Entonces intentamos racionalizar el pecado, explicarlo como “una simple falla de desarrollo, una debilidad psicológica… o la consecuencia inevitable de una estructura social deficiente” (CIC 387). Pero esa racionalización nunca funciona. Algo dentro de nosotros sigue inquieto. Y podríamos preguntarnos: ¿por qué tanto empeño en justificarlo? Parafraseando a Shakespeare: ¡protestamos demasiado!

Al final, lo que queda es la raíz: la desintegración interior. Y eso, según san Pablo, es precisamente lo que Cristo vino a sanar.

En el capítulo 7 de Romanos, san Pablo hace un retrato muy realista de la psicología del pecado.

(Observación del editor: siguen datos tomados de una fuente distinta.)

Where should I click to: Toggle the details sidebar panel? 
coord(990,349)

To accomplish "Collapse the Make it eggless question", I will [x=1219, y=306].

En esencia dice: Sé lo que está bien, pero no lo hago; y sé que ciertas cosas están mal, pero las hago de todos modos. ¡Todos podemos entender eso!

A veces lo expresamos con frustración: “¡Ay, qué lío!” San Pablo lo dice con más profundidad: «¡Desdichado de mí! ¿Quién me librará de este cuerpo de muerte?»

Y justo en ese momento exclama: «¡Gracias sean dadas a Dios por Jesucristo, nuestro Señor!» Jesús vino precisamente a resolver este problema. Él es, por decirlo así, el mecánico del motor averiado y del sistema de navegación roto.

En nuestra experiencia, existe una misteriosa solidaridad con Adán —una fuerza moral centrífuga que nos aleja de Dios y nos deja frustrados—. Pero también existe una misteriosa solidaridad con Cristo: una atracción que nos lleva de nuevo hacia Dios, que nos devuelve la unidad interior y nos da paz.

Ahí entra nuestra libertad. Dios rescató físicamente a Israel de Egipto, pero ellos debían elegir si permanecer con Él o volver a Egipto en su corazón. De igual modo, Jesús nos rescata espiritualmente del pecado —no solo de manera externa, sino también interna—. Pero debemos elegir, una y otra vez, permanecer con Él.

Es tentador culpar de nuestros males a la política, a la cultura, a la economía o a cualquier otra realidad externa. Y es cierto que hay problemas en todos esos ámbitos. Pero la raíz del problema está dentro de nosotros. La raíz es el pecado. La solución es Jesucristo. Necesitamos volver a lo esencial.